HESI RN
RN HESI Exit Exam
1. An adult female client with chronic kidney disease (CKD) asks the nurse if she can continue taking over-the-counter medications. Which medication provides the greatest threat to this client?
- A. Magnesium hydroxide (Maalox).
- B. Birth control pills.
- C. Cough syrup containing codeine.
- D. Cold medication containing alcohol.
Correct answer: A
Rationale: The correct answer is A: Magnesium hydroxide (Maalox). In clients with CKD, magnesium can accumulate to toxic levels due to decreased excretion by the kidneys. Therefore, it poses the greatest threat to this client population. Choice B, birth control pills, is not typically contraindicated in CKD. Choice C, cough syrup containing codeine, may require dose adjustments but is not the greatest threat. Choice D, cold medication containing alcohol, is a concern mainly in liver disease, not CKD.
2. A female client who is admitted to the mental health unit for opiate dependency is receiving clonidine 0.1 mg PO for withdrawal symptoms. The client begins to complain of feeling nervous and tells the nurse that her bones are itching. Which finding should the nurse identify as a contraindication for administering the medication?
- A. Blood pressure 90/76 mm Hg.
- B. Heart rate of 85 bpm.
- C. Respiratory rate of 20 breaths/minute.
- D. Temperature of 99°F (37.2°C).
Correct answer: A
Rationale: Clonidine can lower blood pressure, so a BP of 90/76 mm Hg may indicate that it is unsafe to administer another dose. In this situation, the low blood pressure reading indicates that the client is already experiencing hypotension, which is a common side effect of clonidine. Administering more clonidine could further lower the blood pressure, leading to potential complications. The heart rate, respiratory rate, and temperature are within normal limits and do not serve as contraindications for administering clonidine in this scenario.

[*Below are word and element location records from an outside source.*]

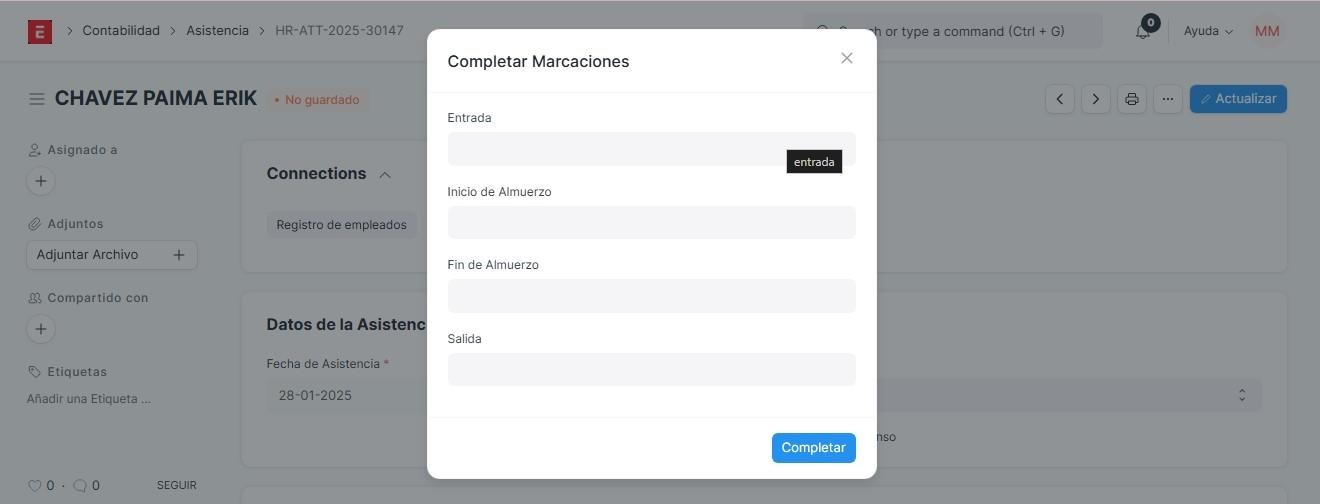This screenshot has height=504, width=1320.
Task: Click the Fin de Almuerzo field
Action: [651, 296]
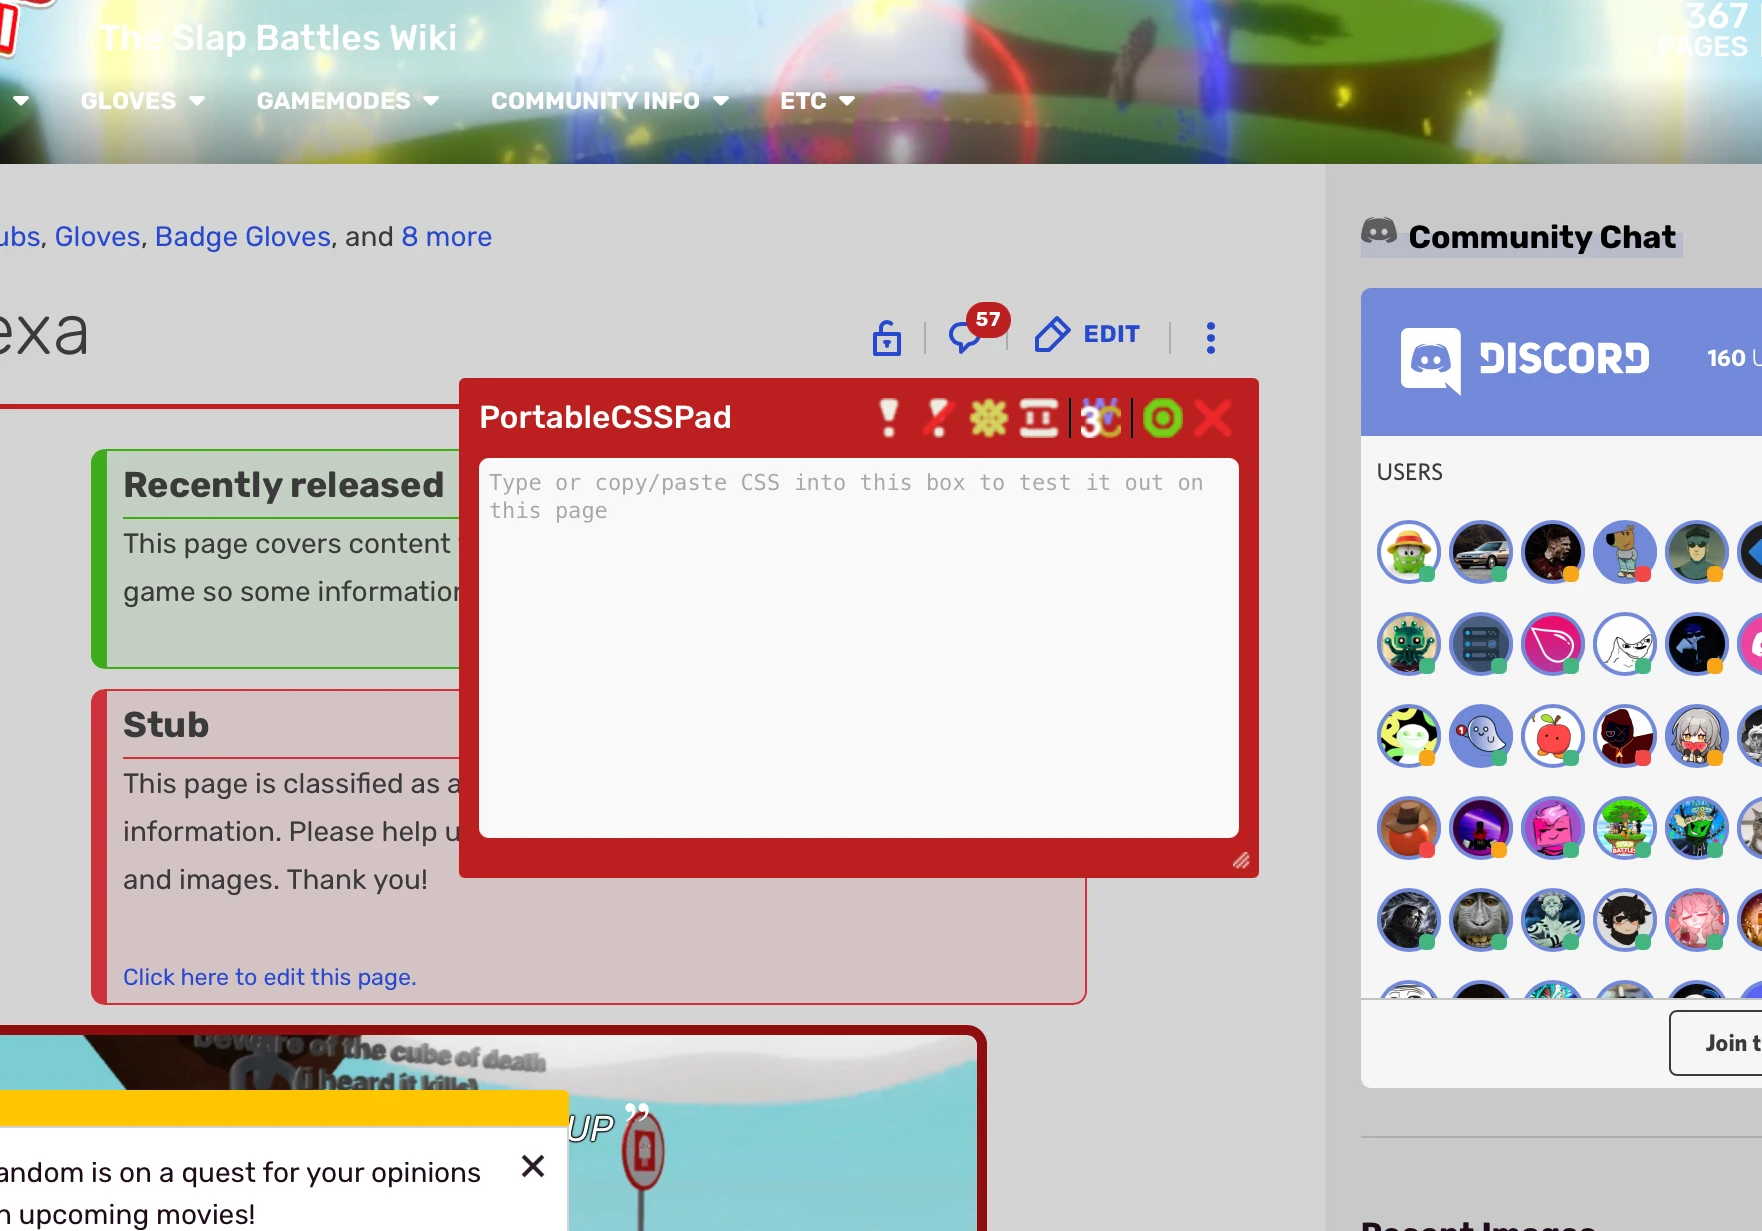Click the EDIT pencil button
The width and height of the screenshot is (1762, 1231).
[x=1087, y=334]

3. A client with cirrhosis is admitted with jaundice and ascites. Which assessment finding requires immediate intervention?
- A. Peripheral edema
- B. Confusion and altered mental status
- C. Yellowing of the skin
- D. Increased abdominal girth
Correct answer: B
Rationale: Confusion and altered mental status are the most critical assessment findings in a client with cirrhosis. These symptoms may indicate hepatic encephalopathy, a serious complication that requires immediate intervention. Yellowing of the skin (jaundice) is a common manifestation of cirrhosis and does not necessitate immediate intervention. Peripheral edema and increased abdominal girth are associated with fluid retention in cirrhosis but are not as urgent as addressing altered mental status and confusion.
4. An 11-year-old client is admitted to the mental health unit after trying to run away from home and threatening self-harm. The nurse establishes a goal to promote effective coping and plans to ask the client to verbalize three ways to deal with stress. Which activity is best to establish rapport and accomplish this therapeutic goal?
- A. Play a board game with the client and begin talking about stressors
- B. Conduct a formal therapy session
- C. Ask the client to write down their feelings
- D. Have a group discussion about stress management
Correct answer: A
Rationale: Playing a board game with the client and initiating a conversation about stressors is the best choice to establish rapport and achieve the therapeutic goal of helping the client verbalize ways to cope with stress. Board games provide a relaxed and non-threatening environment, allowing the client to feel more comfortable and open up about their stressors. Choice B, conducting a formal therapy session, might be too structured and intimidating for the client, hindering open communication. Choice C, asking the client to write down their feelings, lacks the interactive and engaging aspect that a board game provides. Choice D, having a group discussion about stress management, may not be as effective initially as one-on-one interaction to build trust and rapport with the client.
5. Which assessment is most important for the nurse to include in the daily plan of care for a client with a burned extremity?
- A. Distal pulse intensity
- B. Skin integrity
- C. Pain levels
- D. Range of motion
Correct answer: A
Rationale: The correct answer is A: Distal pulse intensity. Monitoring distal pulses is crucial to ensure that circulation to the extremity is not compromised. This assessment helps in detecting any signs of decreased circulation, which is vital in managing a burned extremity. While skin integrity (choice B), pain levels (choice C), and range of motion (choice D) are also important assessments, monitoring distal pulse intensity takes precedence as it directly reflects the perfusion status of the affected extremity in a burned client.